4. Tragedia, przecież te krzesła są na całe życie i nie da się kupić innych.
5. Połowa moich szafek ma własny tył, druga połowa też ma inny kolor w środku niż kolor pomieszczenia. Tak, jest widoczne. I co z tego? Kto powiedział, że w szafce masz mieć kolor ściany?
6. Blat barowy wisi w powietrzu? Niewiarygodne!
7. Można kupić lepsze żarówki. Można też sprawdzić, czy się nie przegrzewają.
8. Jak ktoś nie ma rączek, to faktycznie wszystko jest problemem. Jak ktoś ma rączki, to może zainstalować tam coś, co nie pozwoli śmieciom tam wpadać.
9. Geometria boli. Można sobie pomóć kupując chociażby obrotowe wkłady do szafek narożnych. Można też je traktować jako magazyn na rzadko używane rzeczy.
10. Ludzi przerasta zdjęcie plastikowej ramki włącznika światła. Zdjęcie grzejnika to już inżynieria kosmiczna.
11. A co? Jak już wykończone, to nie można dodać stopki?
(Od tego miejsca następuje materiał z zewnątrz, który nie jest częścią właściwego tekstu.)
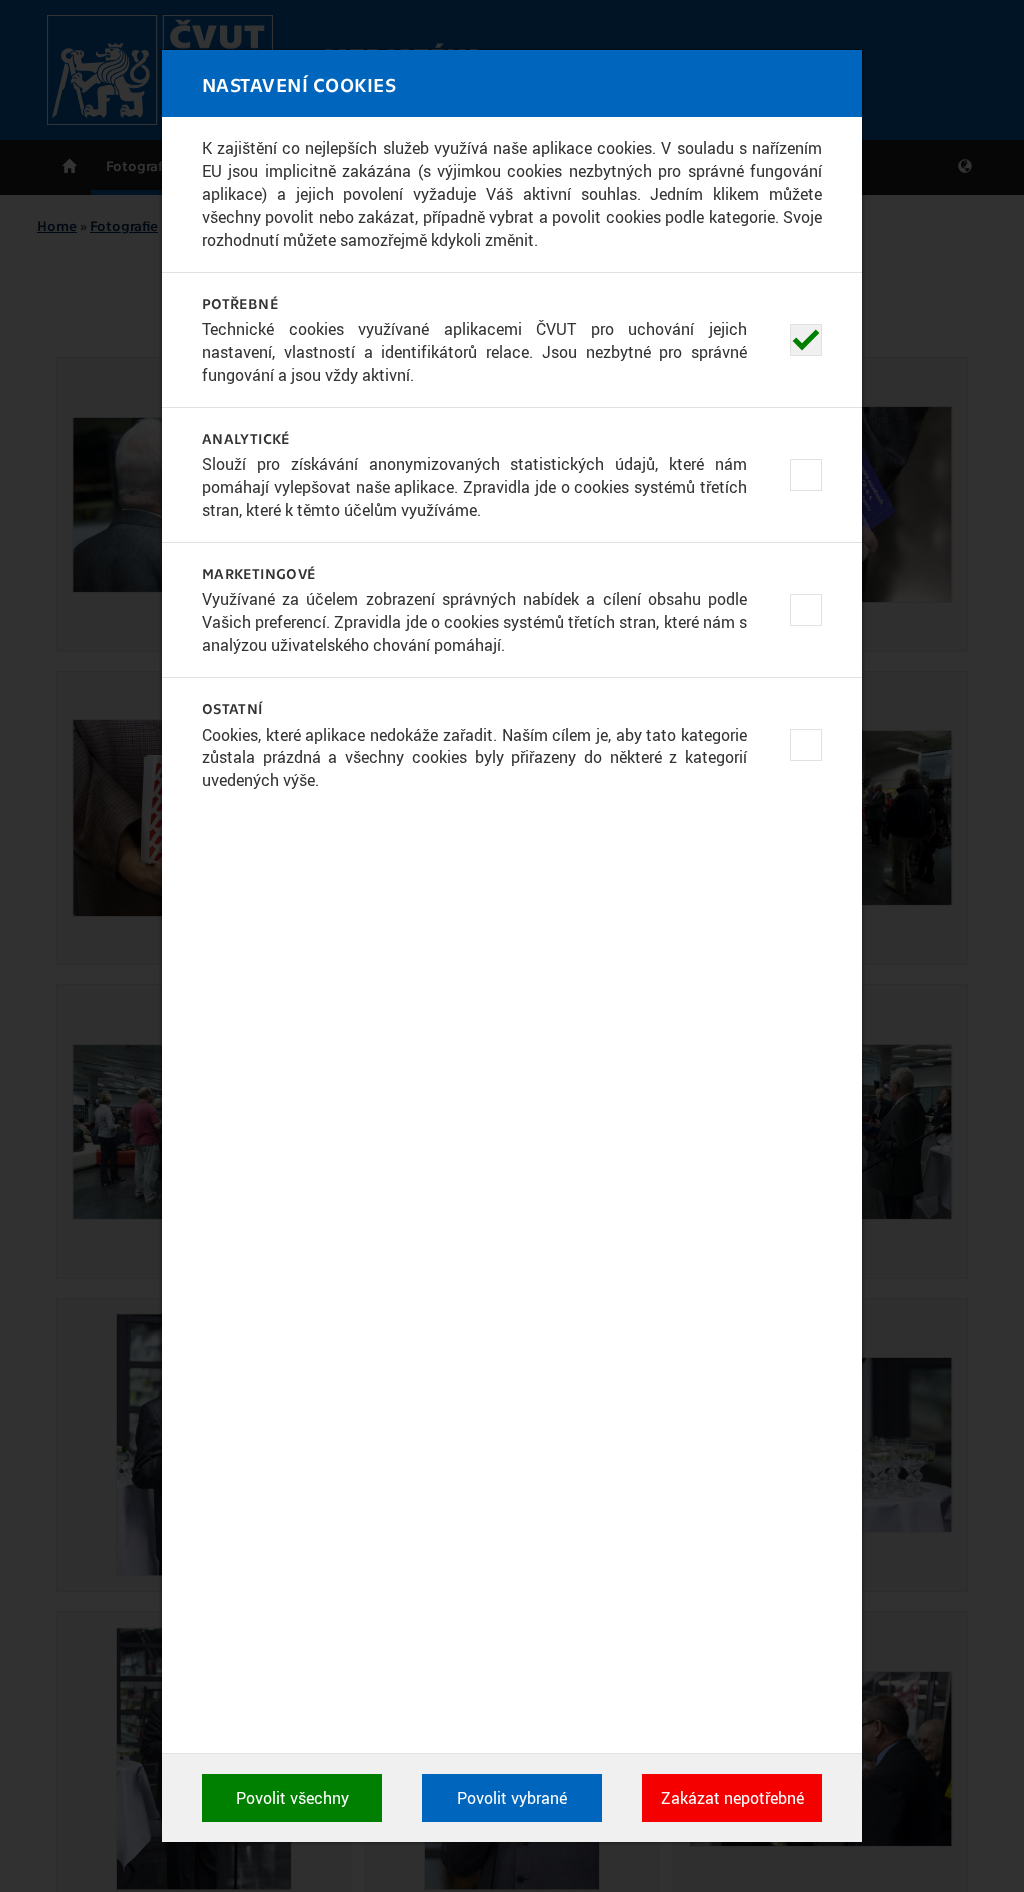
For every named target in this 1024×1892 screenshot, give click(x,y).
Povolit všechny (292, 1798)
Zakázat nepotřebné (732, 1798)
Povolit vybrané (512, 1798)
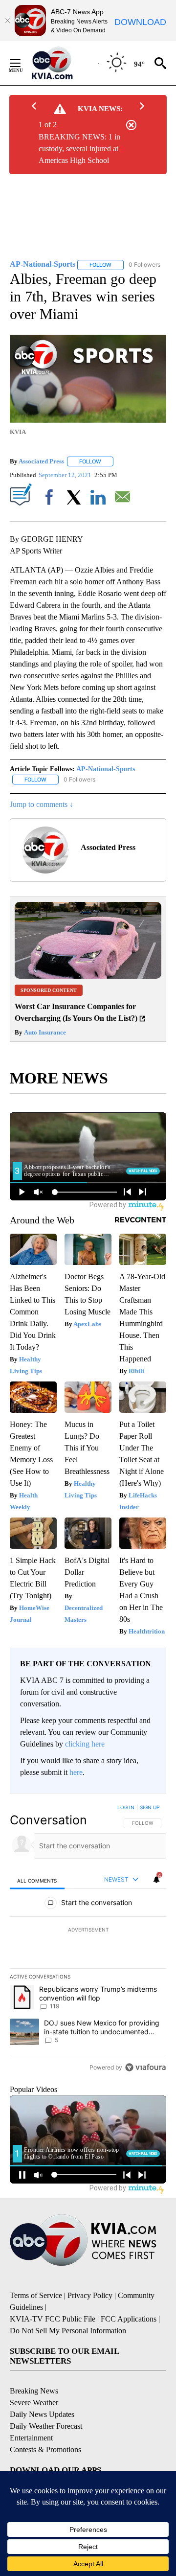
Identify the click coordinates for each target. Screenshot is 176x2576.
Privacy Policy (89, 2295)
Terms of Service (36, 2295)
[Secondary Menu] (22, 63)
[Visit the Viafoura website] (145, 2067)
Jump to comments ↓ (41, 804)
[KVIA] (62, 63)
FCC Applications (128, 2319)
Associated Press (41, 461)
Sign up (149, 1807)
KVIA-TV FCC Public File (52, 2319)
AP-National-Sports (105, 769)
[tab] (37, 1880)
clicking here (85, 1744)
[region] (88, 1939)
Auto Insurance (44, 1032)
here (76, 1772)
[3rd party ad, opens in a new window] (88, 976)
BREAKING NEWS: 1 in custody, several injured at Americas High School (79, 148)
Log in (125, 1807)
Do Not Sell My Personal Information (68, 2330)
Potrzebujesz do tego architekta i dozoru budowlanego?
12. Taki problem sam się szybko rozwiąże - niedługo nie będą białe. Można też kupić środki do zabarwiania fug, które jednocześnie je impregnują.
13. Znowu brak rączek.

Praktycznie wszystkie z tych rzeczy da się rozwiązać chwilą roboty lub niewielkim wydatkiem. Trzeba tylko się ruszyć, ale przecież łatwiej jest jęczeć w internecie jak to nas los pokarał.